The Azovskaya wind farm in Rostov, Russia. Source: Enel
August 9 (Renewables Now) - Russian President Vladimir Putin has temporarily frozen foreign shareholders’ potential exit from the domestic power sector in a move that will reportedly obstruct Italy’s Enel SpA (BIT:ENEL) and Finland’s Fortum Oyj (HEL:FORTUM) from doing exactly that.
Daily newspaper Kommersant today reported, quoting its own sources, that a presidential decree prohibits Western investors from selling their stakes in Russian businesses that involve the production and supply of heat and electricity until December 31, 2022, without special permission from the President. According to the report, Putin will receive a list of companies affected by the ban this week.

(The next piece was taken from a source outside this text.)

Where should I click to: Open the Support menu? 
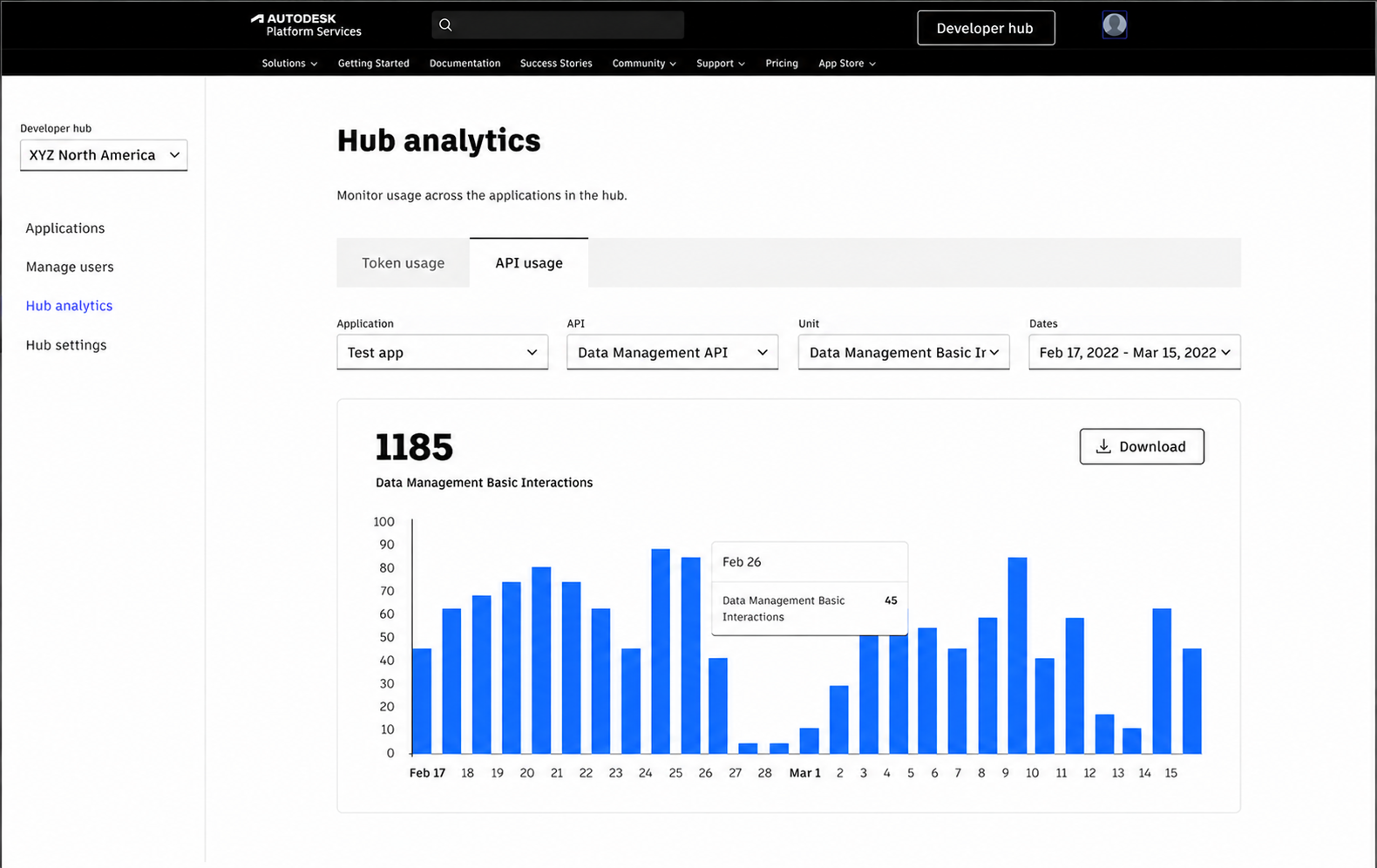coord(720,64)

In June, Italian utility Enel announced a plan to fully exit its subsidiary in Russia for an overall consideration of about EUR 137 million (USD 139.7m). More specifically, it agreed to dispose of its entire 56.43% stake in Enel Russia to local oil giant Lukoil (MCX:LKOH) and private fund Gazprombank-Frezia. The transaction was expected to close within the third quarter of 2022 but according to Kommersant’s sources it has now been temporarily frozen.

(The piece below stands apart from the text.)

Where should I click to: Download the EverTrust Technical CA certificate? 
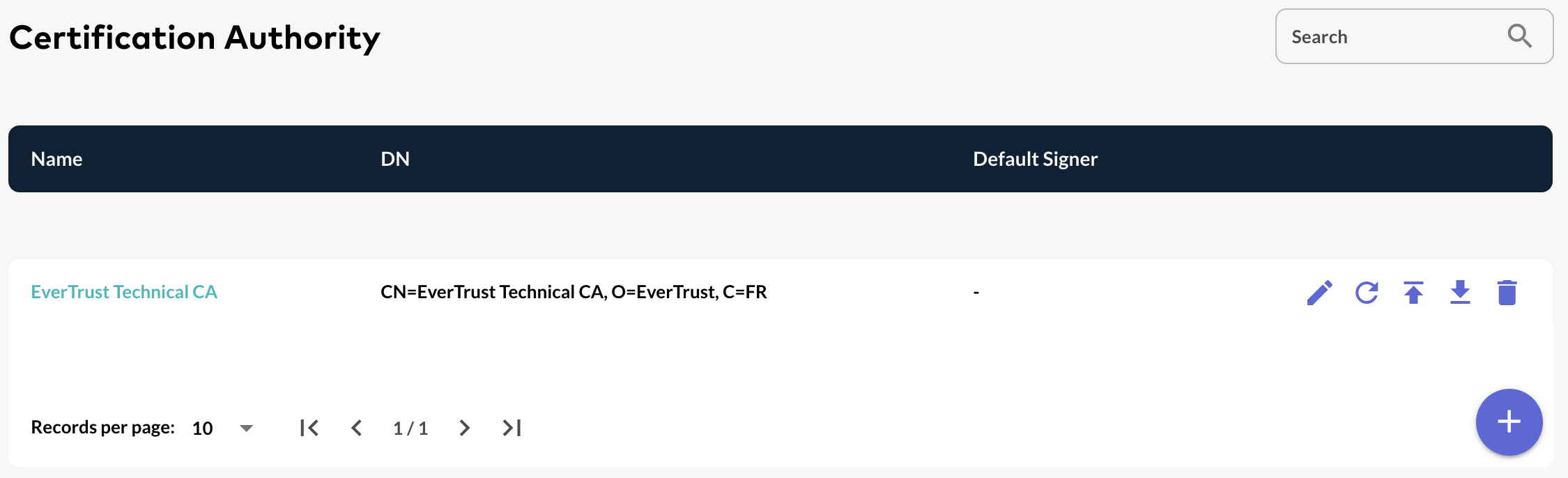(1460, 293)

Through Enel Russia, the Italian company has about 5.6 GW of conventional capacity and some 300 MW of wind projects in different stages of development.
Finland’s Fortum, on the other hand, has been pursuing “a controlled exit” from Russia over the past few months. In July it was actively collecting bids from potential buyers, Kommersant says. Among the assets it is trying to get rid of are three solar plants and one wind farm.

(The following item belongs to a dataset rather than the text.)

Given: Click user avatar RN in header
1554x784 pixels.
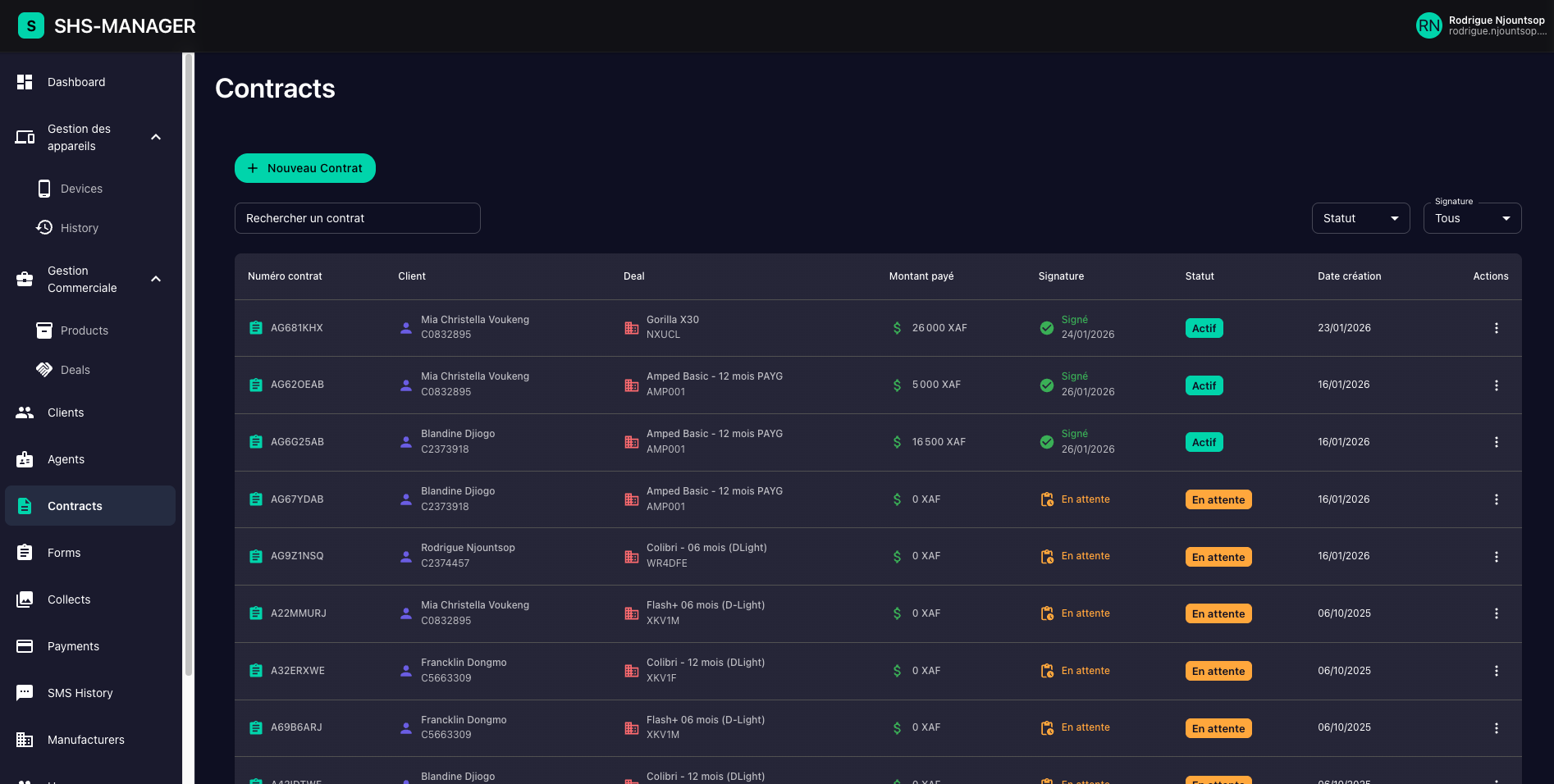Looking at the screenshot, I should coord(1428,25).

A spokesperson for the company told Renewables Now that Fortum is aware of the new degree in Russia and is currently analysing its possible implications on the plan to exit the local market.
The Russian daily further cited its sources as saying that if European companies are indeed forced to remain in Russia, they will have to find ways to deal with current restrictions in order to service Western equipment, including wind farms.